• [How to complete this task] In the listing below, find the line containing "cookie policy (100, 123)" and the line containing "Rapid Evidence Assessment Pilot (76, 2239)". Repeat exactly those two lines and every line between them, nothing more.

• [Records for the exercise]
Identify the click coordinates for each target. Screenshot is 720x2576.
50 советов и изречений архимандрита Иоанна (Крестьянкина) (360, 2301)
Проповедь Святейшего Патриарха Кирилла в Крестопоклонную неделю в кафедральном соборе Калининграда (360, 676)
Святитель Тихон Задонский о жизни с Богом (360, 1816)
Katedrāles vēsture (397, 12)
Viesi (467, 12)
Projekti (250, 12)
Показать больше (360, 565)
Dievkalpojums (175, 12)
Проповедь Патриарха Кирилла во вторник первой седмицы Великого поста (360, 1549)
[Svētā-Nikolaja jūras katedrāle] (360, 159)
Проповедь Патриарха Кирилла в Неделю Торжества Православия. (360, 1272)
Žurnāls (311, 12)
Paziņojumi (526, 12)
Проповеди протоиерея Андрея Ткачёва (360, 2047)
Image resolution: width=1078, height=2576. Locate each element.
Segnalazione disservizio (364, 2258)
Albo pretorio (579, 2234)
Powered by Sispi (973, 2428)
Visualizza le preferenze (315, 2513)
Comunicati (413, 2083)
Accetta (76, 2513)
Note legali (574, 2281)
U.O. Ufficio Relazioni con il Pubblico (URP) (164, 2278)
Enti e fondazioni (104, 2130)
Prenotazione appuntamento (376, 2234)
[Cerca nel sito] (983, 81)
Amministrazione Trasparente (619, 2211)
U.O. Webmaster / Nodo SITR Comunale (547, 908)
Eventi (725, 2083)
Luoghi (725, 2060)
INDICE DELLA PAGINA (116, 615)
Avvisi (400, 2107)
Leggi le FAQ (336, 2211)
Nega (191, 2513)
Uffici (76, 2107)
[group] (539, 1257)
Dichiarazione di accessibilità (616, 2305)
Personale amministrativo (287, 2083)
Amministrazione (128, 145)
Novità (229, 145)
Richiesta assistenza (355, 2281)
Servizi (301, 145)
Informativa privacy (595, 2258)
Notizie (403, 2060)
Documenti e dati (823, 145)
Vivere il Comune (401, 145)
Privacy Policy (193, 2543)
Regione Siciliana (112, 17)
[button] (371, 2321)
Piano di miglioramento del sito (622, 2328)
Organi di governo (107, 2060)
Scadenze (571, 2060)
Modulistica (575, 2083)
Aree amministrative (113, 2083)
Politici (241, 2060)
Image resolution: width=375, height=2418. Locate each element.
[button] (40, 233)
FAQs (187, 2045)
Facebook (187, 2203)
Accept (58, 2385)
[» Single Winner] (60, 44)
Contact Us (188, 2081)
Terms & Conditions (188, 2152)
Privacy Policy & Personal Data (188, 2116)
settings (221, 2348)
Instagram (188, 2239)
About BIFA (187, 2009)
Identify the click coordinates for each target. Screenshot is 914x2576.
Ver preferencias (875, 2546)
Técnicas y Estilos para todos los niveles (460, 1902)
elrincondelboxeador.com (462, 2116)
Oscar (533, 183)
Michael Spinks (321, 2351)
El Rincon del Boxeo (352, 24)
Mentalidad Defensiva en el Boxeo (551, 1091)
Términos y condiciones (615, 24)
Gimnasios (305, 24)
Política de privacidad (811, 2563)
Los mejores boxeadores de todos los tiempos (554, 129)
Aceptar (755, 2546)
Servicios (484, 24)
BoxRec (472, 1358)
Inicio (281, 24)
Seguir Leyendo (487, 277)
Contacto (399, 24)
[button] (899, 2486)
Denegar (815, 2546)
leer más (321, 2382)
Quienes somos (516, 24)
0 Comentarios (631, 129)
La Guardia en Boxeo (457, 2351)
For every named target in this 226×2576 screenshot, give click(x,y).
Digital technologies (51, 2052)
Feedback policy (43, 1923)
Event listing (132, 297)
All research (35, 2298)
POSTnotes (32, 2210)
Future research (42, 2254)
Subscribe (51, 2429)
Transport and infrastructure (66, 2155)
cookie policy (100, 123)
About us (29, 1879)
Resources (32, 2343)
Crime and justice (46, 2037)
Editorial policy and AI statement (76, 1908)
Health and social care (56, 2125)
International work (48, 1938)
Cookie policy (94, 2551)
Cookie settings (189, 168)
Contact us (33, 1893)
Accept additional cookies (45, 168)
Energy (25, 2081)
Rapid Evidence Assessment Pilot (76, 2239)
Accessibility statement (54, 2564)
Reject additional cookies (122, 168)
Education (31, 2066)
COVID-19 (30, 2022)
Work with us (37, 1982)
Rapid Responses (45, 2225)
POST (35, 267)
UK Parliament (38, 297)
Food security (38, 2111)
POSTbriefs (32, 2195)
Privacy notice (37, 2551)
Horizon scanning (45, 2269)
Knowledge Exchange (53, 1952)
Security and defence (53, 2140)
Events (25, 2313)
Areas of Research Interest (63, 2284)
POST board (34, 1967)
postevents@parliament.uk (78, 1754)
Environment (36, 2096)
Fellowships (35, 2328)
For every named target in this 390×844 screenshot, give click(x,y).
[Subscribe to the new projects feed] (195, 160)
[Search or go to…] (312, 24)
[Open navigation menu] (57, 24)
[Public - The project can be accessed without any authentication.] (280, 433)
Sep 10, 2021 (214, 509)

• [Finished exercise]
cookie policy (100, 123)
About us (29, 1879)
Resources (32, 2343)
Crime and justice (46, 2037)
Editorial policy and AI statement (76, 1908)
Health and social care (56, 2125)
International work (48, 1938)
Cookie policy (94, 2551)
Cookie settings (189, 168)
Contact us (33, 1893)
Accept additional cookies (45, 168)
Energy (25, 2081)
Rapid Evidence Assessment Pilot (76, 2239)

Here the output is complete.